Data excerpts:
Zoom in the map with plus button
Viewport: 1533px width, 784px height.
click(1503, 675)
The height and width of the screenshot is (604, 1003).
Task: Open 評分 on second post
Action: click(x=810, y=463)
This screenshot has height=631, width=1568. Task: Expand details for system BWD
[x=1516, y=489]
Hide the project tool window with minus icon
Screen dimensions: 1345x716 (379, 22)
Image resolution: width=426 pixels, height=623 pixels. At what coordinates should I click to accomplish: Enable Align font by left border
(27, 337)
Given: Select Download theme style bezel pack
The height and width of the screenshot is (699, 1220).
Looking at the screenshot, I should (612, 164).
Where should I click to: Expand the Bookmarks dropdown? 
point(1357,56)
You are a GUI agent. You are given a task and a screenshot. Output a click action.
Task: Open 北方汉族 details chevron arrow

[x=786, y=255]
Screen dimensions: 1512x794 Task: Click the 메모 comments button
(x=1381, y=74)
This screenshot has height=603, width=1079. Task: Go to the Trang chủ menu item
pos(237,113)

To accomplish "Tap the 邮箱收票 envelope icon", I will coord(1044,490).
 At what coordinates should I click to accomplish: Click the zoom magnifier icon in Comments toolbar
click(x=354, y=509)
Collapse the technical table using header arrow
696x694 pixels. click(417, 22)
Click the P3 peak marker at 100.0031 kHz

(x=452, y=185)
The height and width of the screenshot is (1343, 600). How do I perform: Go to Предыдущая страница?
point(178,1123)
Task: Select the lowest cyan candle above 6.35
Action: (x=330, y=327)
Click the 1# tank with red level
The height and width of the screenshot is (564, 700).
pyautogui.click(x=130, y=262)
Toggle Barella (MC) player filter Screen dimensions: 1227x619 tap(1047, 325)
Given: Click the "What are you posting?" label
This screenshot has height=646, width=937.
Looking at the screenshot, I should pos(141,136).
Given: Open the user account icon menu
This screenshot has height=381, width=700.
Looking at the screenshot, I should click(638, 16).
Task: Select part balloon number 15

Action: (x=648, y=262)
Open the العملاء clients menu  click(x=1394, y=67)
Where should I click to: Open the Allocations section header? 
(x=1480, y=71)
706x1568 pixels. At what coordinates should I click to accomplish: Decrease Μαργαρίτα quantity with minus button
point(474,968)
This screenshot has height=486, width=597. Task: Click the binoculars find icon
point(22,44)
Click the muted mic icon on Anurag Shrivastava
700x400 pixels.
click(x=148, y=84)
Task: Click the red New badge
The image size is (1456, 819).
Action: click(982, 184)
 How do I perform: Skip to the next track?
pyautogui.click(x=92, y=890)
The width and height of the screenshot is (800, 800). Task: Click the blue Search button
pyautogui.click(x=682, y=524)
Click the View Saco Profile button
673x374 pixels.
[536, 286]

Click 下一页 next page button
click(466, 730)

__What you are asked to do__: Write out the records once more, precisely as they stand.

__Problem solution__:
Zoom in the map with plus button
Viewport: 1533px width, 784px height.
click(1503, 675)
The height and width of the screenshot is (604, 1003).
Task: Open 評分 on second post
Action: click(x=810, y=463)
This screenshot has height=631, width=1568. Task: Expand details for system BWD
[x=1516, y=489]
Hide the project tool window with minus icon
Screen dimensions: 1345x716 (379, 22)
Image resolution: width=426 pixels, height=623 pixels. At what coordinates should I click to accomplish: Enable Align font by left border
(27, 337)
Given: Select Download theme style bezel pack
The height and width of the screenshot is (699, 1220).
Looking at the screenshot, I should (612, 164).
Where should I click to: Expand the Bookmarks dropdown? 
point(1357,56)
You are a GUI agent. You are given a task and a screenshot. Output a click action.
Task: Open 北方汉族 details chevron arrow

[x=786, y=255]
Screen dimensions: 1512x794 Task: Click the 메모 comments button
(x=1381, y=74)
This screenshot has height=603, width=1079. Task: Go to the Trang chủ menu item
pos(237,113)

To accomplish "Tap the 邮箱收票 envelope icon", I will coord(1044,490).
 At what coordinates should I click to accomplish: Click the zoom magnifier icon in Comments toolbar
click(x=354, y=509)
Collapse the technical table using header arrow
696x694 pixels. click(417, 22)
Click the P3 peak marker at 100.0031 kHz

(x=452, y=185)
The height and width of the screenshot is (1343, 600). How do I perform: Go to Предыдущая страница?
point(178,1123)
Task: Select the lowest cyan candle above 6.35
Action: (x=330, y=327)
Click the 1# tank with red level
The height and width of the screenshot is (564, 700).
pyautogui.click(x=130, y=262)
Toggle Barella (MC) player filter Screen dimensions: 1227x619 tap(1047, 325)
Given: Click the "What are you posting?" label
This screenshot has height=646, width=937.
Looking at the screenshot, I should pos(141,136).
Given: Open the user account icon menu
This screenshot has height=381, width=700.
Looking at the screenshot, I should click(638, 16).
Task: Select part balloon number 15

Action: (x=648, y=262)
Open the العملاء clients menu  click(x=1394, y=67)
Where should I click to: Open the Allocations section header? 
(x=1480, y=71)
706x1568 pixels. At what coordinates should I click to accomplish: Decrease Μαργαρίτα quantity with minus button
point(474,968)
This screenshot has height=486, width=597. Task: Click the binoculars find icon
point(22,44)
Click the muted mic icon on Anurag Shrivastava
700x400 pixels.
click(x=148, y=84)
Task: Click the red New badge
The image size is (1456, 819).
Action: click(982, 184)
 How do I perform: Skip to the next track?
pyautogui.click(x=92, y=890)
The width and height of the screenshot is (800, 800). Task: Click the blue Search button
pyautogui.click(x=682, y=524)
Click the View Saco Profile button
673x374 pixels.
[536, 286]

Click 下一页 next page button
click(466, 730)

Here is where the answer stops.